Because if you have never been through it, you will never fully understand the raw, emotional pain it is when your body is not doing something that you have been taught it is supposed to do your entire life.
That’s why I became a certified fertility coach and an in vitro fertilization children’s book author. Because I understand firsthand how important educated and unconditional support is, especially during the month of June being National Infertility Awareness Month.
Personally, I have never seen nor experienced an at-home positive pregnancy test. Through my own walk of miscarriage resulting from an IVF transfer, I never even thought about the number of children I would have until my husband and I started talking about family planning together. And once I realized I could not conceive “naturally,” aka via sex, I felt that how many children, if any, I was going to have was out of my initial control. When we were referred to a fertility clinic, and in vitro fertilization was our only chance for me to experience pregnancy, I really lost control of things, as anyone who goes through IVF understands that to even try and carry a baby, you relinquish all thoughts of how conception was going to go and allow almost anything to happen to conceive.
Which for me, also include genetic testing.
Having the last embryo turn to one full-term pregnancy, resulting in one baby suddenly became all that mattered to me. Not the number of children, nor the gender of the baby, but the fact that I was going to have a child to call my own, was enough to make me happy. When the cards were dealt for me with fertility, and I was face-to-face with the understanding that I was not in control of the number of babies I was able to have, I was okay with that. The most helpful in coping with this has been my home. My husband is my best friend. My cats and dog are my fur babies. And the way that my son looks at me and hugs me and talks to me, putting 100% of myself back into his happiness and fulfilling life is what fuels me to be the best I can be, real and true and living in the moment.
I bring this up because I feel there can be just as much pressure to having “children” as there is to have a child. For those with infertility, the odds are sometimes not in our favor, and therefore, it is no longer a factor on our path to parenthood.

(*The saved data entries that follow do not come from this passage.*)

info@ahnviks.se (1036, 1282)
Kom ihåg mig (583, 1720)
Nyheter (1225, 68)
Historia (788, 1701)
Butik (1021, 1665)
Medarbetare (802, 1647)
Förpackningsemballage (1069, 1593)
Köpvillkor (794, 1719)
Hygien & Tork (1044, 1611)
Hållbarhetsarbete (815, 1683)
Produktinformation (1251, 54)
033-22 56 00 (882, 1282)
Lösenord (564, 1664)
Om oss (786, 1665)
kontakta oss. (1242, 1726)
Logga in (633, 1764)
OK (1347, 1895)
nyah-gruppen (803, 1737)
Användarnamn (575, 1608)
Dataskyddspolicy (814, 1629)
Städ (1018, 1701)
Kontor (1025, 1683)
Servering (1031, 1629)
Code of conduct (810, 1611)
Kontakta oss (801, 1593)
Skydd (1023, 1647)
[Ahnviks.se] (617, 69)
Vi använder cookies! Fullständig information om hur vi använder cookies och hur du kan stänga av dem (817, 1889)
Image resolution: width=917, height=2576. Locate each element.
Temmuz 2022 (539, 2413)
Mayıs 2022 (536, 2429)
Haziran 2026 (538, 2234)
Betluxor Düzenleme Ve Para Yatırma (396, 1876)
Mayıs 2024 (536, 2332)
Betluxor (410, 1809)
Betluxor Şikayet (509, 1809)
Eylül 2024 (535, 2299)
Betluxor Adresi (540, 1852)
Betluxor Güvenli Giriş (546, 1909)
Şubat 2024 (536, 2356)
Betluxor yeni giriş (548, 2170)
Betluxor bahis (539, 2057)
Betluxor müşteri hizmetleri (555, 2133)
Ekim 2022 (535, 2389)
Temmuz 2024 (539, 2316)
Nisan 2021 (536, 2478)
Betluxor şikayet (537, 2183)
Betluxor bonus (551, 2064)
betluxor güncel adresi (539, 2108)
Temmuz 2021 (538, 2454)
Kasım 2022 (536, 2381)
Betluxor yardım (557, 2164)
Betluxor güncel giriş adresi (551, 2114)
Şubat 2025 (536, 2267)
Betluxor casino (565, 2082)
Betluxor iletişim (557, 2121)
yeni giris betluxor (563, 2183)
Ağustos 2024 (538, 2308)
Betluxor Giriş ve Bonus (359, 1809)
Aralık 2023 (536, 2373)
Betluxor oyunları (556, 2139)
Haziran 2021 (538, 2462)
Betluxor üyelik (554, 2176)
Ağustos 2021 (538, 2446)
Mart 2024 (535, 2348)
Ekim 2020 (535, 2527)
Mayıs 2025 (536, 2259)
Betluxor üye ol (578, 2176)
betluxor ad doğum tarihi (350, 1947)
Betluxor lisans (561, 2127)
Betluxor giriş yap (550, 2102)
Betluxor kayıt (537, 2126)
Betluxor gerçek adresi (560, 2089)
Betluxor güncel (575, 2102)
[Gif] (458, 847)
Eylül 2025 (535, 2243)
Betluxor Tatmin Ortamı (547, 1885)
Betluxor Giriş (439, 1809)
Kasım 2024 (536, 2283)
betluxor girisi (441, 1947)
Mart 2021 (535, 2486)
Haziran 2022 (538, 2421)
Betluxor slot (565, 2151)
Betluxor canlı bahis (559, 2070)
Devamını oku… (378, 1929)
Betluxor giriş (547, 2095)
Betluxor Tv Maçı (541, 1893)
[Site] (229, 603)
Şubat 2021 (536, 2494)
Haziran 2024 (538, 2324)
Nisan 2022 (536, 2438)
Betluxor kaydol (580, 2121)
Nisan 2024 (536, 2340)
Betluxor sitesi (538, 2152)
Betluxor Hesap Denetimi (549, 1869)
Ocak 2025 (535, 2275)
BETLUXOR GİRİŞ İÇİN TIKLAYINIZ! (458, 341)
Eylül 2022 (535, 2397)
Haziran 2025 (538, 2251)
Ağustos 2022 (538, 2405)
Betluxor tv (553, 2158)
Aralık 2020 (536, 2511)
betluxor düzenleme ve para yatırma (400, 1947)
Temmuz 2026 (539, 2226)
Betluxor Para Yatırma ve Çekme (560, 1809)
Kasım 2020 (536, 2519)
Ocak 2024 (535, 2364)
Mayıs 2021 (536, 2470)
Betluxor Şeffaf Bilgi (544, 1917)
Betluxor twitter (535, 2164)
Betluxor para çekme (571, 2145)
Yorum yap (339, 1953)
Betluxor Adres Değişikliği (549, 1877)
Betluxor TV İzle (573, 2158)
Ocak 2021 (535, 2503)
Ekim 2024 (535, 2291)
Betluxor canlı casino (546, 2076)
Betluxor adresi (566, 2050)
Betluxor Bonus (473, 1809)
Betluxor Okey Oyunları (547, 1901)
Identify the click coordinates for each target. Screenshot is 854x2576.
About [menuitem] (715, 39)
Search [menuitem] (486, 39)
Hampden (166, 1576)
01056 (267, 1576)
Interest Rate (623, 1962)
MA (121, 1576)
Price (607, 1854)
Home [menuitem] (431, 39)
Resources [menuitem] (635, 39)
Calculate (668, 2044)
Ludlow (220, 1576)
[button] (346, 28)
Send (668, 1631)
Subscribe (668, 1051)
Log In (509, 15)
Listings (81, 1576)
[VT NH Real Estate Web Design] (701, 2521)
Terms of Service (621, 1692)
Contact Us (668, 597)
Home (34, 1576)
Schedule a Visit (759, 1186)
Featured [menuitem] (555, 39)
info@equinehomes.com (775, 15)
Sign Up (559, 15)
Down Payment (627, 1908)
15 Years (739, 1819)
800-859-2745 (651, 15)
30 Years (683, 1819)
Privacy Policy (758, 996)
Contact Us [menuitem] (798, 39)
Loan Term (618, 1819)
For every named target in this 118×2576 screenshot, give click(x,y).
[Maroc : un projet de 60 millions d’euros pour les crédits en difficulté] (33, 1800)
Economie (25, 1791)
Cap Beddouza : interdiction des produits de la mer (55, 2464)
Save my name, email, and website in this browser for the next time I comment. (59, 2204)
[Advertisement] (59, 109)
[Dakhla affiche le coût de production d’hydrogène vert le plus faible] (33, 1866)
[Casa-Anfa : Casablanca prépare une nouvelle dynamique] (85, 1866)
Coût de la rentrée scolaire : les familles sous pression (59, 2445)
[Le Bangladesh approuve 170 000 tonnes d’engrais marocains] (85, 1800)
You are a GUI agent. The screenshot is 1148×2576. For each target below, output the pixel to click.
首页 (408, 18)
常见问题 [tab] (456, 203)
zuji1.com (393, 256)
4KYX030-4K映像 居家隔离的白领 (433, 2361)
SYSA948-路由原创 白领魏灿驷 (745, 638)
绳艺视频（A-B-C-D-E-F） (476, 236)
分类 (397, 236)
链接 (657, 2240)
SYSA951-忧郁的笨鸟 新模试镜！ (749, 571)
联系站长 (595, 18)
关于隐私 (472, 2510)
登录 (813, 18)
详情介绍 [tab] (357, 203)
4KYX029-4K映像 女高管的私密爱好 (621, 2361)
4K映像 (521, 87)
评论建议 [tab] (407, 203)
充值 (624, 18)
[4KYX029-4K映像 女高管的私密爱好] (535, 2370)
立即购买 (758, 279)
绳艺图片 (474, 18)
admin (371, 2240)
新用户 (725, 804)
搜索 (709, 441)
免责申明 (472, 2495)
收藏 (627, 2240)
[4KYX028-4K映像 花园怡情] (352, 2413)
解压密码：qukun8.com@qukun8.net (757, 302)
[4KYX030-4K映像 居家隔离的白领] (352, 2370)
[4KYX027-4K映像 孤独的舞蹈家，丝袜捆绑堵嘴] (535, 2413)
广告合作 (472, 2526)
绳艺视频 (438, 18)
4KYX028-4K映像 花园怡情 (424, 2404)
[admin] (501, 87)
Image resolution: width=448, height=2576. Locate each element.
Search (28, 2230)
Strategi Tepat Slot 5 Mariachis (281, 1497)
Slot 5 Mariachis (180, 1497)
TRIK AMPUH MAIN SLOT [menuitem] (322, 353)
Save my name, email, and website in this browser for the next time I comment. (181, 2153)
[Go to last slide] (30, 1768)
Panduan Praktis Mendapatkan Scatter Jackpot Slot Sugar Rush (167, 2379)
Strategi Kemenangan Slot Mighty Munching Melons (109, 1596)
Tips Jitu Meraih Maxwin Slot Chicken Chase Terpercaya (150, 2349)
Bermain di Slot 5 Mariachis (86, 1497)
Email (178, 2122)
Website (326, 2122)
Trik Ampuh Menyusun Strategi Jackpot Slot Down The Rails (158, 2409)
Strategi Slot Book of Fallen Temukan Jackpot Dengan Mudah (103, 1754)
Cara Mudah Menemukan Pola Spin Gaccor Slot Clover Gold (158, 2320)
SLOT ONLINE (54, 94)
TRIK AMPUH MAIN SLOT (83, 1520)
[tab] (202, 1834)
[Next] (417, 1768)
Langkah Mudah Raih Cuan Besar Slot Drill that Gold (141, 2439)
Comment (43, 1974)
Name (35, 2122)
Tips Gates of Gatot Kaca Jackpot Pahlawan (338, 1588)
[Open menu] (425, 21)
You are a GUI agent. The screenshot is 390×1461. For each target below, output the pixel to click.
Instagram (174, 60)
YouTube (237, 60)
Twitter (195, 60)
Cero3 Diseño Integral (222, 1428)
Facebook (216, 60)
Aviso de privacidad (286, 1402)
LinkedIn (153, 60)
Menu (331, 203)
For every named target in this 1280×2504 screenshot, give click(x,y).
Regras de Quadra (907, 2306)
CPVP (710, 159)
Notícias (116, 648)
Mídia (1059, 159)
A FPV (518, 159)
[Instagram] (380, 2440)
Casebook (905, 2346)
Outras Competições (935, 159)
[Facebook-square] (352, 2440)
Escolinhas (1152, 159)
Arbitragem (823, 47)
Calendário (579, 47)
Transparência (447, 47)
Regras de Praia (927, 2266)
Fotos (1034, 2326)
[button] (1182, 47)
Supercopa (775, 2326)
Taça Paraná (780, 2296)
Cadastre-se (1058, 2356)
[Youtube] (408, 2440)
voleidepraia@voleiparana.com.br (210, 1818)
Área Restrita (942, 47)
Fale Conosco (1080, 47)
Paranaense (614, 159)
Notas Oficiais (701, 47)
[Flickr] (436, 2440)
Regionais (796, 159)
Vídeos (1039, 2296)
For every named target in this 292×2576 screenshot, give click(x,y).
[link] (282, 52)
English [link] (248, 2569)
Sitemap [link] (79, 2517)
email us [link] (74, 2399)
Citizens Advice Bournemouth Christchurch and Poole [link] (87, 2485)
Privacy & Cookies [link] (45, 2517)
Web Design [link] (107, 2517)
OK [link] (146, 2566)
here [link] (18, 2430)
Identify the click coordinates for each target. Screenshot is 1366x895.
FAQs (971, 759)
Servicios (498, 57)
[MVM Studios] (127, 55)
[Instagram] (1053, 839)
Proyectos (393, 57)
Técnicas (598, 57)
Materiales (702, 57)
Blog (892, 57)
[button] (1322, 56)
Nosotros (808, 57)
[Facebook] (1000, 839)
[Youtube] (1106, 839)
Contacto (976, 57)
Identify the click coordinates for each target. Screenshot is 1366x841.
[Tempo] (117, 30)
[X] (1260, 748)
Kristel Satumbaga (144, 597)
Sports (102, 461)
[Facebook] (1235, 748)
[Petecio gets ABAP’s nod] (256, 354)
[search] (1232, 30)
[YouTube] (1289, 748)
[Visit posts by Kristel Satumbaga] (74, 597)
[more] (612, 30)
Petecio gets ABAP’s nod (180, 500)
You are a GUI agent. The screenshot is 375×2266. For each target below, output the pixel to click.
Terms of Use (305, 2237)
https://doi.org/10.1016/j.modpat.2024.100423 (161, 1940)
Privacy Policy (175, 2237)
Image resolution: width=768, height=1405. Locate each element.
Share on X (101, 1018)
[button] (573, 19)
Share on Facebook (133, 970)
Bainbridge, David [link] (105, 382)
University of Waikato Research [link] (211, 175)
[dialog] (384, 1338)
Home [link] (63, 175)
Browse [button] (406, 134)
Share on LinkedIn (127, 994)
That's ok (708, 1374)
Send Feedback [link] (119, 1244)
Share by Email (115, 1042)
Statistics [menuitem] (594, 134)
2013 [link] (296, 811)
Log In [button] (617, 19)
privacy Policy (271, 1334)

My advice for others in this similar situation is to remember that Mother Nature is the most powerful force around us. When I miscarried my first embryo transfer, I was often reminded that I had one embryo left and one is all it takes to have a baby. And that was the case for me.
It is also so important, to do something not affiliated with fertility, whether that’s yoga, journaling, exercise, going to the movies, volunteering, whatever makes you happy and takes your mind off having a baby, every day, while trying to conceive. Having infertility cannot take over your life and your worthiness. Because with or without a baby, you are enough, and you are not alone.
When my rainbow baby was two years old, I survived sudden cardiac arrest out of nowhere and was diagnosed with heart disease. It was a defining moment in my life where I truly started to understand what my calling is and what I want to do with the rest of my life. A mother, first and foremost, a coach and an author, to start sharing my story on social media has felt invigorating and empowering because I meet so many other women who share in the same thoughts and feelings about life and motherhood and life’s unexplainable moments, as I do. Support means so much when going through postpartum and motherhood. And since I am an open book about my health, I realize that I am often going to receive unsolicited advice from people who think I am to blame for things, even though no one is to blame. Having social media be there to send messages of understanding and care and concern for saying, “I have infertility and heart disease, and I am now at peace with my situation” has given me strength and courage when I didn’t always believe I had it. And it’s what I now preach and teach in my coaching sessions. It’s why I bring the topic of IVF into homes through the I’m Very Ferris children’s picture book series.
Because unlike social media, life is not an Instagram filter. And the more I can share my knowledge and understanding in these 1 in 4, 1 in 8, and 1 in 10 statistics, the more I can help people realize they can live their best life, even when the original plans change.
It’s why I wrote this blog article to reach you today. “What lies behind us and what lies before us are tiny matters compared to what lies within us.” Ralph Waldo Emerson
This is infertility. The worst club with the best members.